Il caporalato è un fenomeno che nel dibattito politico italiano è collegato esclusivamente all’immigrazione nel Mezzogiorno, ma di fatto è una pratica che esiste in Italia, almeno dagli anni ’70, e riguarda tutto il territorio nazionale.

Lo smembramento del latifondo

Il tema della Riforma fondiaria, della distribuzione della terra ai contadini, ha attraversato tutto il Novecento. Lo smembramento del latifondo appare lo strumento principale per trasferire le terre dai grandi proprietari che ne utilizzavano le rendite senza occuparsi di migliorare quantità e qualità dei prodotti, verso la piccola proprietà terriera, ritenuta più dinamica e interessata alla modernizzazione dell’agricoltura, preferita a soluzioni di tipo cooperativistico ritenute meno affidabili dal punto di vista politico.

I dati forniti da ISTAT-RCFL rivelano che l’indicatore di irregolarità complessivo è pari all’11.3%, ma sale al 23.2% in ambito agricolo mentre nel lavoro domestico raggiunge addirittura il 51.8%. I lavoratori stranieri sono inseriti in settori in cui è più frequente il ricorso a forme di irregolarità e sfruttamento. Per cui è abbastanza chiaro che, all’incirca settanta anni dopo la Riforma, i terreni e l’agricoltura in Italia hanno visto una redistribuzione e un ammodernamento eppure sfruttamento lavorativo e caporalato persistono.
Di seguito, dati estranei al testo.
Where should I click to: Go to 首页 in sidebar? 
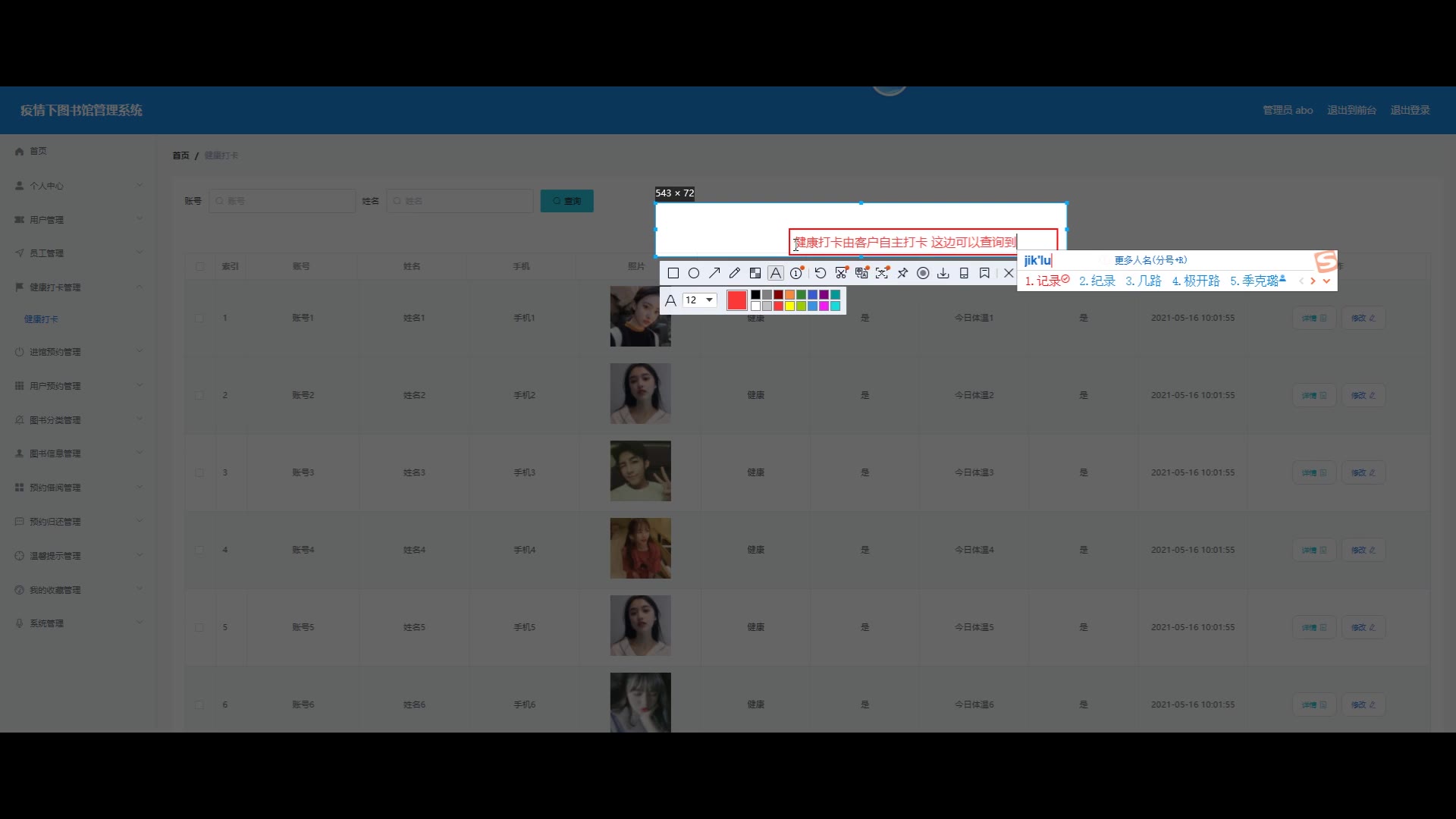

Ma dietro e al di là di queste storture c’è tutto un mondo contadino che lavora, giorno dopo giorno, la terra e lo fa da generazioni. Come la famiglia Labò raccontata da Nunzio Primavera. Quattro generazioni che hanno sempre lavorato e lottato contro le avversità principalmente per restare nella legalità. Una determinazione che non conosce limiti, esattamente come la forza delle donne raccontate dall’autore, che hanno una tempra tale da riuscire a farsi artefici del proprio destino. Una forza silenziosa. Una marea che avanza e può cambiare il mondo. Per contro poi, ci sono i giovani, le nuove generazioni che invece urlano a gran voce la loro voglia di emergere. Due mondi opposti che, alla fin fine, a ben guardare, viaggiano sullo stesso binario.
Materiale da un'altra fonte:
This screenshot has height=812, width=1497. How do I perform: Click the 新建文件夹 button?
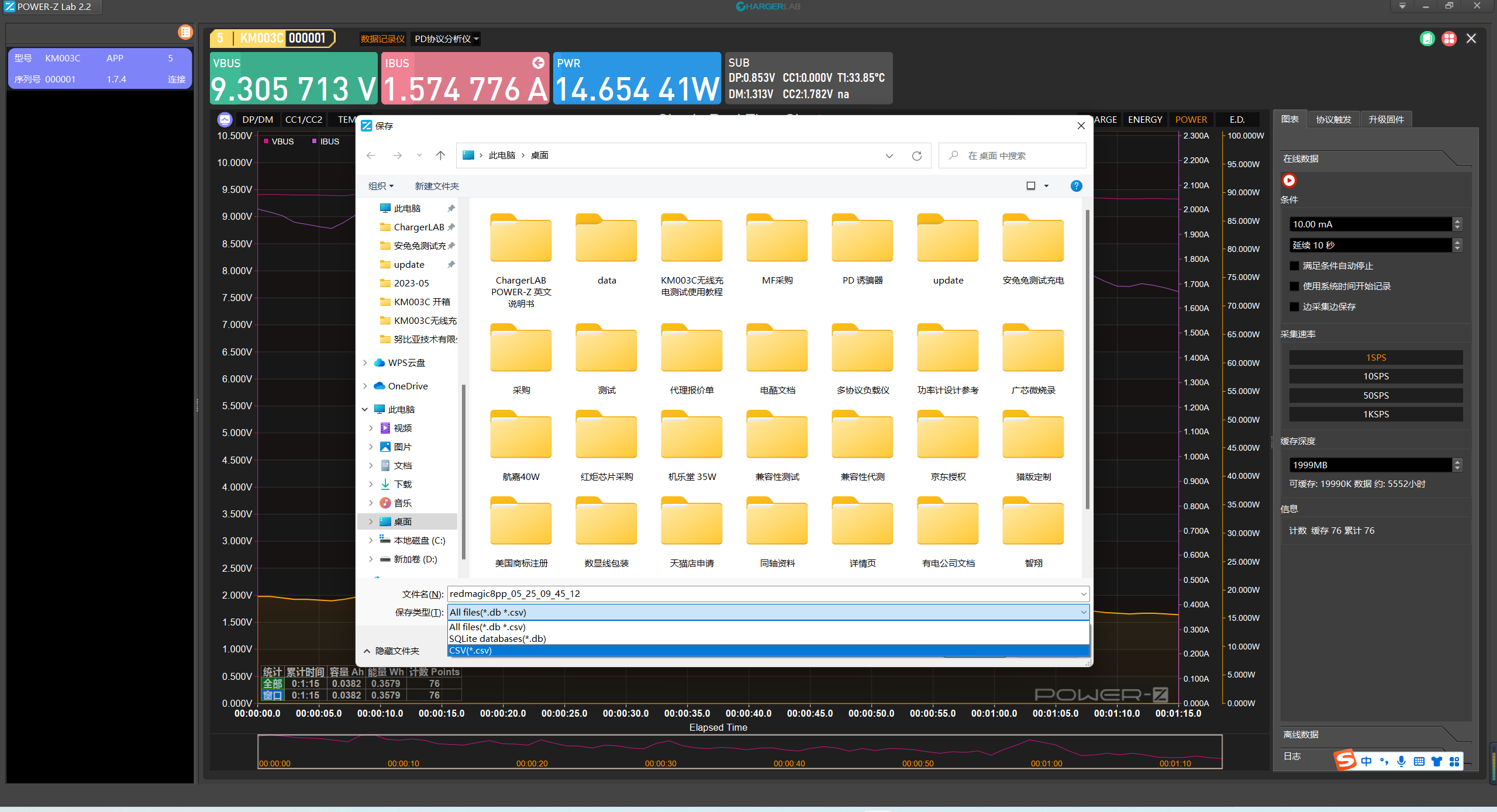437,186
Il sottotitolo (La terza età che non desiste) del libro di Primavera enuncia quello che sembra essere il fine ultimo del libro: raccontare l’evoluzione dell’agricoltura in Italia attraverso quanto accaduto a una famiglia molto legata alla terra e al vigneto e farlo per sottolineare l’importanza e l’utilità delle “vecchie” generazioni, la necessità della loro saggezza, la tenacia e la forza di una terza età che non desiste. E che non può proprio permettersi di farlo in un Paese, come l’Italia, dove il tasso di natalità è sotto i minimi storici e l’età media della popolazione è salita a livelli mai visti finora. Una terza età che proprio non può permettersi di mollare perché sulle cui spalle ancora grava il peso di buona parte del Paese.